Assuming that your tables of interest have (or can be augmented with) a unique, indexed, sequential key, then you will get much much better value out of simply issuing SELECT ... FROM table ... WHERE key > :last_max_key with output to a file, where last_max_key is the last key value from the last extraction (0 if first extraction.) This incremental, decoupled approach avoids introducing trigger latency in the insertion datapath (be it custom triggers or modified Slony), and depending on your setup could scale better with number of CPUs etc. (However, if you also have to track UPDATEs, and the sequential key was added by you, then your UPDATE statements should SET the key column to NULL so it gets a new value and gets picked by the next extraction. You would not be able to track DELETEs without a trigger.) Is this what you had in mind when you mentioned Talend?
I would not use the logging facility unless you cannot implement the solution above; logging most likely involves locking overhead to ensure log lines are written sequentially and do not overlap/overwrite each other when multiple backends write to the log (check the Postgres source.) The locking overhead may not be catastrophic, but you can do without it if you can use the incremental SELECT alternative. Moreover, statement logging would drown out any useful WARNING or ERROR messages, and the parsing itself will not be instantaneous.
Unless you are willing to parse WALs (including transaction state tracking, and being ready to rewrite the code everytime you upgrade Postgres) I would not necessarily use the WALs either -- that is, unless you have the extra hardware available, in which case you could ship WALs to another machine for extraction (on the second machine you can use triggers shamelessly -- or even statement logging -- since whatever happens there does not affect INSERT/UPDATE/DELETE performance on the primary machine.) Note that performance-wise (on the primary machine), unless you can write the logs to a SAN, you'd get a comparable performance hit (in terms of thrashing filesystem cache, mostly) from shipping WALs to a different machine as from running the incremental SELECT.
if you can think of a 'checksum table' that contains only the id's and the 'checksum' you can not only do a quick select of the new records but also the changed and deleted records.
the checksum could be a crc32 checksum function you like.

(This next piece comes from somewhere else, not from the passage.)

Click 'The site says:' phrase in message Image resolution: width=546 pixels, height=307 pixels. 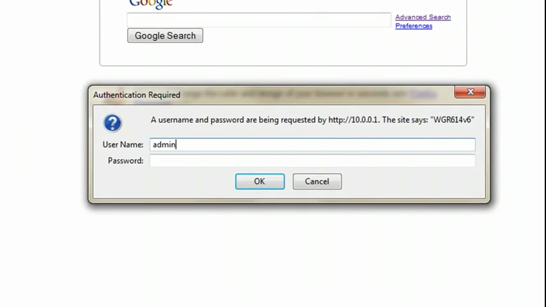pyautogui.click(x=405, y=120)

The new ON CONFLICT clause in PostgreSQL has changed the way I do many updates. I pull the new data (based on a row_update_timestamp) into a temp table then in one SQL statement INSERT into the target table with ON CONFLICT UPDATE. If your target table is partitioned then you need to jump through a couple of hoops (i.e. hit the partition table directly). The ETL can happen as you load the the Temp table (most likely) or in the ON CONFLICT SQL (if trivial). Compared to to other "UPSERT" systems (Update, insert if zero rows etc.) this shows a huge speed improvement. In our particular DW environment we don't need/want to accommodate DELETEs. Check out the ON CONFLICT docs - it gives Oracle's MERGE a run for it's money!